> **Отрывок**:
Концепция «диатез — стресс» модели шизофрении в последние годы была дополнена концепцией «уязвимость к стрессу — копинг-компетентность» (Liberman R., 1982), в которой ставится акцент на формировании порочного круга: наличие уязвимости к стрессорам сопровождается аномальными реакциями в социальном взаимодействии, а недостаточность социальной компетентности, нарушения в сфере социального взаимодействия (неадаптивные копинг-стратегии) сопровождаются формированием стрессовой ситуации и ведут к обострению болезни. То есть не только манифестные проявления болезни развиваются под действием стресса, но и последующие многократные обострения психопатологической продуктивной симптоматики, как правило, провоцируются действием стрессоров.

Данная концепция получила свое развитие в рамках адаптационно-компенсаторных представлений (Коцюбинский А. П., 2001; Zubin J., Spring B., 1977).

Согласно А. В. Снежневскому (1972), первые попытки понимания симптомов болезни отечественными психиатрами-клиницистами XIX века исходили из представлений о важности приспособительно-компенсаторных механизмов (так, В. Ф. Саблер, на которого ссылается А. В. Снежневский (1972), трактовал симптомы шизофрении как проявления приспособительно-компенсаторных механизмов; в частности, бред рассматривался как компенсаторное явление, которое «отодвигает на задний план и покрывает собой первичный тоскливый аффект»).

Таким образом, целостное понимание болезни основано на представлении о комплексе компенсаторно-адаптационных реакций организма. При этом адаптация понимается как динамический процесс приспособления организма к изменившимся условиям существования; а компенсация — как реакция организма на препятствие к адаптации, призванная сохранить целостность и жизненно важные функции организма (Коцюбинский А. П., 2001). Формирование психопатологической симптоматики при шизофрении также рассматривалось в русле процессов адаптации / компенсации.

Тем не менее, как отмечает А. П. Коцюбинский (2001), до настоящего времени не изжиты представления об упрощенном физиологическом понимании природы шизофрении, при котором психопатологическая симптоматика выводится непосредственно из самого болезненного процесса (из гипотетического и специфического для шизофрении поражения мозга).

Большинство отечественных исследователей рассматривали патологический процесс прежде всего с физиологической позиции: предполагаемая «первичная поломка» провоцирует последующую реакцию на нее в форме активации деятельности мозга, так называемую «компенсаторную реакцию первого порядка» (Нуллер Ю. Л., Пегашова А. Е., Козловский В. Л., 1998). На клиническом уровне этому соответствует этап манифестации психоза в форме тревоги, а при ее усилении — дезинтеграции психических функций.

> **Набор записей**:
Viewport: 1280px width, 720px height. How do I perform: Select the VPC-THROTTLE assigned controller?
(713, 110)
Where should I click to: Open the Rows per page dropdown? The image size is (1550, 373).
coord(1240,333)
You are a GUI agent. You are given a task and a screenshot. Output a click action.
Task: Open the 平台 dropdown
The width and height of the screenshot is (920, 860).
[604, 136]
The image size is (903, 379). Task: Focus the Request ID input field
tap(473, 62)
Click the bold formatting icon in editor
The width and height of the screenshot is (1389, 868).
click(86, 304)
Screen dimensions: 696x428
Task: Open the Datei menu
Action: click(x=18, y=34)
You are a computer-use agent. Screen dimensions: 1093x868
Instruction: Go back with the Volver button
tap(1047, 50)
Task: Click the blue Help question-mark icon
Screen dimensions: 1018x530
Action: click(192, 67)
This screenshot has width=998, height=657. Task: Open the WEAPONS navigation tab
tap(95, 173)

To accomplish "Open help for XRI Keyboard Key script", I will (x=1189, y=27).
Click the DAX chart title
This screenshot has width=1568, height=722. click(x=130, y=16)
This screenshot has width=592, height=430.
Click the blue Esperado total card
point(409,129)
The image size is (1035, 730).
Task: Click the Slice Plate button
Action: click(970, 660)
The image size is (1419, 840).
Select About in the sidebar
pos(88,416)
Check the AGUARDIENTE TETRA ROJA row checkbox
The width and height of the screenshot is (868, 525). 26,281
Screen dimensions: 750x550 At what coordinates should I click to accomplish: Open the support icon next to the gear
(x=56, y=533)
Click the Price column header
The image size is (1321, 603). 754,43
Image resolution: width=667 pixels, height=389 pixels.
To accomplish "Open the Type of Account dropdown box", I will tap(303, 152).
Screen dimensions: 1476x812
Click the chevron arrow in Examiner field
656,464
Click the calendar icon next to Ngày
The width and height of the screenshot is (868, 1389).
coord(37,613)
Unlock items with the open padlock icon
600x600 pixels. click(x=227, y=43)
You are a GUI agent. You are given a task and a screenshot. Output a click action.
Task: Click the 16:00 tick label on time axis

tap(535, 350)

> **Цель задания**: Перепишите часть отрывка о шизофрении, которая начинается словами «Тем не менее, как» и заканчивается словами «шизофрении поражения мозга).», заменив в ней «упрощенном» на «примитивном». Записи взяты из другого источника, не связанного с отрывком.

> **Ответ к заданию**:
Тем не менее, как отмечает А. П. Коцюбинский (2001), до настоящего времени не изжиты представления об примитивном физиологическом понимании природы шизофрении, при котором психопатологическая симптоматика выводится непосредственно из самого болезненного процесса (из гипотетического и специфического для шизофрении поражения мозга).